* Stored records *
•••
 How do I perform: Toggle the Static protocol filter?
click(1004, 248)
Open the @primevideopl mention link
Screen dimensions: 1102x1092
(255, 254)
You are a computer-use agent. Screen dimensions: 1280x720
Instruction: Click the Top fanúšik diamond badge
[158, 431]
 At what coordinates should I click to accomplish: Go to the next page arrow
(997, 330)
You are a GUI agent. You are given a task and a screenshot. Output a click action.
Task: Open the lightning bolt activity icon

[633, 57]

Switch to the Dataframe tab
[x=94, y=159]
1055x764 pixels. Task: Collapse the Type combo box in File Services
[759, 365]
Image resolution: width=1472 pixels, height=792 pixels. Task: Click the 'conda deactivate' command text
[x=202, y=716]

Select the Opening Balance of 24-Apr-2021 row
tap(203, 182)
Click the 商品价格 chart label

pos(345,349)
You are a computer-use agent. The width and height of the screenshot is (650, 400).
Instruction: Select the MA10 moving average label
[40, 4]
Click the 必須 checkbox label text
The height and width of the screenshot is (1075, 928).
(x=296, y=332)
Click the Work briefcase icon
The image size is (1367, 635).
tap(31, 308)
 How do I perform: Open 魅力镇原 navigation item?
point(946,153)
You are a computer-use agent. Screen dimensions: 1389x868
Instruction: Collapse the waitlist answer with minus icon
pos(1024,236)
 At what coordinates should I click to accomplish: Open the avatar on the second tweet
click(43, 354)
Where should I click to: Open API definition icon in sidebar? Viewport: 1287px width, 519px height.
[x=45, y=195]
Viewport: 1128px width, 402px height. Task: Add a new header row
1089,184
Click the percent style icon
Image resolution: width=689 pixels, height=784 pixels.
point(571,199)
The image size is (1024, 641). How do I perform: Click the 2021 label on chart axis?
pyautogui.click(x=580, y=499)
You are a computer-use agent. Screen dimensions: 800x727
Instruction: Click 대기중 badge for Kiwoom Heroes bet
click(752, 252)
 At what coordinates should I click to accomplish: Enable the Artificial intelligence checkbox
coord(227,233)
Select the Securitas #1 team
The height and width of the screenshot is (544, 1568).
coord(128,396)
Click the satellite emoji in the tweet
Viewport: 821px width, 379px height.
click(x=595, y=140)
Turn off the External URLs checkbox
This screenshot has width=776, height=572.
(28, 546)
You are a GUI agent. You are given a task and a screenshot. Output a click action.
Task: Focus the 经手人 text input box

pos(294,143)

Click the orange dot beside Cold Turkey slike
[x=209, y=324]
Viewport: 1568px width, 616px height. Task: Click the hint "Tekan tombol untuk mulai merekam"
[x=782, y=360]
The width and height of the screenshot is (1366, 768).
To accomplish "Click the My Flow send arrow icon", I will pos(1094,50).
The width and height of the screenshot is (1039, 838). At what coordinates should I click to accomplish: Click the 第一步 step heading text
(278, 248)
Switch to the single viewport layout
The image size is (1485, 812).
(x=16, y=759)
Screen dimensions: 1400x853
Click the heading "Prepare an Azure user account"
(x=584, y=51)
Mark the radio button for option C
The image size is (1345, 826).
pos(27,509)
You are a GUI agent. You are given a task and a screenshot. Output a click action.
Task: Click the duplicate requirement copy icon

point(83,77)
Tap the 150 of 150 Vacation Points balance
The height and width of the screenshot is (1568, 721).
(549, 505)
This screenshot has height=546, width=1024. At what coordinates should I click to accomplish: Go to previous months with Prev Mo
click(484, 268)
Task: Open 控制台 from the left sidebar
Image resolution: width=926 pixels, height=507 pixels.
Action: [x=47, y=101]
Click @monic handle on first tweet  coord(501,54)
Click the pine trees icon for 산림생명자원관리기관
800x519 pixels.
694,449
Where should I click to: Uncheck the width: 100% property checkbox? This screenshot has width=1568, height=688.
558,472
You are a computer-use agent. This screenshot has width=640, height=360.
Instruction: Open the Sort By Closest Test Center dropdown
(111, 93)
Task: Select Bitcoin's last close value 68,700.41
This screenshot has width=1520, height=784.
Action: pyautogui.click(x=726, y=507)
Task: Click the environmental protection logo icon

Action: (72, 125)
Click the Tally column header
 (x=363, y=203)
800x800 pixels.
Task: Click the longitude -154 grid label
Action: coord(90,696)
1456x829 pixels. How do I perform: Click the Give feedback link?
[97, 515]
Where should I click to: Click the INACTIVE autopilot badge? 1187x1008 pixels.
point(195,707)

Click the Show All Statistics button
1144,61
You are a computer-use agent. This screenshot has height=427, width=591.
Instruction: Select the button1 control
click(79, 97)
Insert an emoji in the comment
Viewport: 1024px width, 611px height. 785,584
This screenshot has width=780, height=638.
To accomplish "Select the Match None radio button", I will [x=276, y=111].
•••
* Goal of the exercise *
Output the entries above exactly, please, with nothing dropped.

* Answer section *
 How do I perform: Toggle the Static protocol filter?
click(1004, 248)
Open the @primevideopl mention link
Screen dimensions: 1102x1092
(255, 254)
You are a computer-use agent. Screen dimensions: 1280x720
Instruction: Click the Top fanúšik diamond badge
[158, 431]
 At what coordinates should I click to accomplish: Go to the next page arrow
(997, 330)
You are a GUI agent. You are given a task and a screenshot. Output a click action.
Task: Open the lightning bolt activity icon

[633, 57]

Switch to the Dataframe tab
[x=94, y=159]
1055x764 pixels. Task: Collapse the Type combo box in File Services
[759, 365]
Image resolution: width=1472 pixels, height=792 pixels. Task: Click the 'conda deactivate' command text
[x=202, y=716]

Select the Opening Balance of 24-Apr-2021 row
tap(203, 182)
Click the 商品价格 chart label

pos(345,349)
You are a computer-use agent. The width and height of the screenshot is (650, 400).
Instruction: Select the MA10 moving average label
[40, 4]
Click the 必須 checkbox label text
The height and width of the screenshot is (1075, 928).
(x=296, y=332)
Click the Work briefcase icon
The image size is (1367, 635).
tap(31, 308)
 How do I perform: Open 魅力镇原 navigation item?
point(946,153)
You are a computer-use agent. Screen dimensions: 1389x868
Instruction: Collapse the waitlist answer with minus icon
pos(1024,236)
 At what coordinates should I click to accomplish: Open the avatar on the second tweet
click(43, 354)
Where should I click to: Open API definition icon in sidebar? Viewport: 1287px width, 519px height.
[x=45, y=195]
Viewport: 1128px width, 402px height. Task: Add a new header row
1089,184
Click the percent style icon
Image resolution: width=689 pixels, height=784 pixels.
point(571,199)
The image size is (1024, 641). How do I perform: Click the 2021 label on chart axis?
pyautogui.click(x=580, y=499)
You are a computer-use agent. Screen dimensions: 800x727
Instruction: Click 대기중 badge for Kiwoom Heroes bet
click(752, 252)
 At what coordinates should I click to accomplish: Enable the Artificial intelligence checkbox
coord(227,233)
Select the Securitas #1 team
The height and width of the screenshot is (544, 1568).
coord(128,396)
Click the satellite emoji in the tweet
Viewport: 821px width, 379px height.
click(x=595, y=140)
Turn off the External URLs checkbox
This screenshot has width=776, height=572.
(28, 546)
You are a GUI agent. You are given a task and a screenshot. Output a click action.
Task: Focus the 经手人 text input box

pos(294,143)

Click the orange dot beside Cold Turkey slike
[x=209, y=324]
Viewport: 1568px width, 616px height. Task: Click the hint "Tekan tombol untuk mulai merekam"
[x=782, y=360]
The width and height of the screenshot is (1366, 768).
To accomplish "Click the My Flow send arrow icon", I will pos(1094,50).
The width and height of the screenshot is (1039, 838). At what coordinates should I click to accomplish: Click the 第一步 step heading text
(278, 248)
Switch to the single viewport layout
The image size is (1485, 812).
(x=16, y=759)
Screen dimensions: 1400x853
Click the heading "Prepare an Azure user account"
(x=584, y=51)
Mark the radio button for option C
The image size is (1345, 826).
pos(27,509)
You are a GUI agent. You are given a task and a screenshot. Output a click action.
Task: Click the duplicate requirement copy icon

point(83,77)
Tap the 150 of 150 Vacation Points balance
The height and width of the screenshot is (1568, 721).
(549, 505)
This screenshot has height=546, width=1024. At what coordinates should I click to accomplish: Go to previous months with Prev Mo
click(484, 268)
Task: Open 控制台 from the left sidebar
Image resolution: width=926 pixels, height=507 pixels.
Action: [x=47, y=101]
Click @monic handle on first tweet  coord(501,54)
Click the pine trees icon for 산림생명자원관리기관
800x519 pixels.
694,449
Where should I click to: Uncheck the width: 100% property checkbox? This screenshot has width=1568, height=688.
558,472
You are a computer-use agent. This screenshot has width=640, height=360.
Instruction: Open the Sort By Closest Test Center dropdown
(111, 93)
Task: Select Bitcoin's last close value 68,700.41
This screenshot has width=1520, height=784.
Action: pyautogui.click(x=726, y=507)
Task: Click the environmental protection logo icon

Action: (72, 125)
Click the Tally column header
 (x=363, y=203)
800x800 pixels.
Task: Click the longitude -154 grid label
Action: coord(90,696)
1456x829 pixels. How do I perform: Click the Give feedback link?
[97, 515]
Where should I click to: Click the INACTIVE autopilot badge? 1187x1008 pixels.
point(195,707)

Click the Show All Statistics button
1144,61
You are a computer-use agent. This screenshot has height=427, width=591.
Instruction: Select the button1 control
click(79, 97)
Insert an emoji in the comment
Viewport: 1024px width, 611px height. 785,584
This screenshot has width=780, height=638.
To accomplish "Select the Match None radio button", I will [x=276, y=111].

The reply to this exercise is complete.